WELKER > Papers > Freeze Protection for Natural Gas Pipeline Systems and Measurement Instrumentation

The failure to supply natural gas upon demand can cause irreparable damage to a company’s corporate image in the 21st Century.  Consistent and continuous pipeline operations are key and critical factors in today’s natural gas pipeline industry.  The competitive nature of the business, together with the strict rules and regulations of natural gas supply, mandate that companies stay on top of all operational parameters that could cause interruption or complete shut-down of the natural gas supply to customers.  Identifying what may ultimately cause problems is a first step to controlling and eliminating those problems for the supplier.

Introduction

The failure to supply natural gas upon demand can cause irreparable damage to a company’s corporate image in the 21st Century.  Consistent and continuous pipeline operations are key and critical factors in today’s natural gas pipeline industry.  The competitive nature of the business, together with the strict rules and regulations of natural gas supply, mandate that companies stay on top of all operational parameters that could cause interruption or complete shut-down of the natural gas supply to customers.  Identifying what may ultimately cause problems is a first step to controlling and eliminating those problems for the supplier.

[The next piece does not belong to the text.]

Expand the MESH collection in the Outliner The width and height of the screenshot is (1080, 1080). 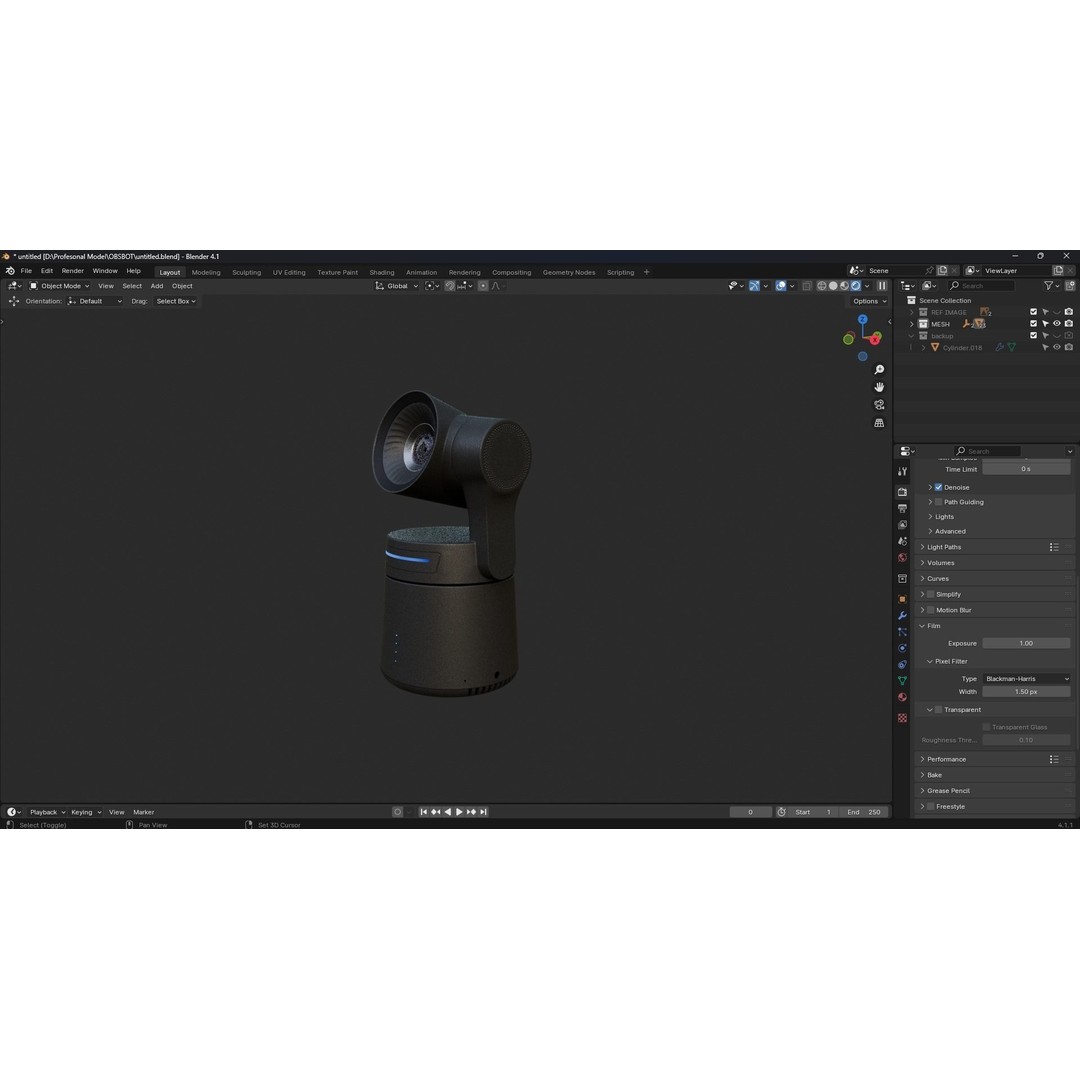point(912,324)
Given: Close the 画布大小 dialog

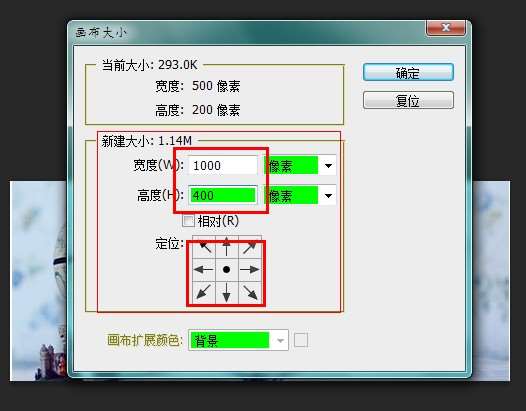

The natural phenomenon of freezing is a common occurrence in the operation of a natural gas pipeline system.  Whether the gas is “produced gas” from a crude oil well, or “natural gas” from a gas well, the possibility for hydrates and the resultant problems, is real.  Freezing is a potential and serious problem starting at the production wellhead through the last point in the customer delivery system.  The occurrence of freezing is continuously reduced each step of the way, but care must be taken at each and every step to assure smooth operational conditions and satisfied consumers at the end of the line.

Freezing not only affects the pipeline itself but is also a significant contributor to measurement errors and to instrumentation upsets or failures.  All of these potential issues will ultimately affect the overall pipeline operation and may have a major impact on the profitability of your company.  The relatively small cost of prevention will produce large dividends from a successful and uninterrupted natural gas supply.

Each situation differs from location to location.  For this reason, there are several methods to combat freezing in the total spectrum of the natural gas industry.

The Problem

In searching for potential freezing problems the operator should be aware of the quality of gas, the composition of the gas, piping designs, regulation or restriction points, instrument take-off points and similar pipeline operation features that can and will impact the occurrence of freezing.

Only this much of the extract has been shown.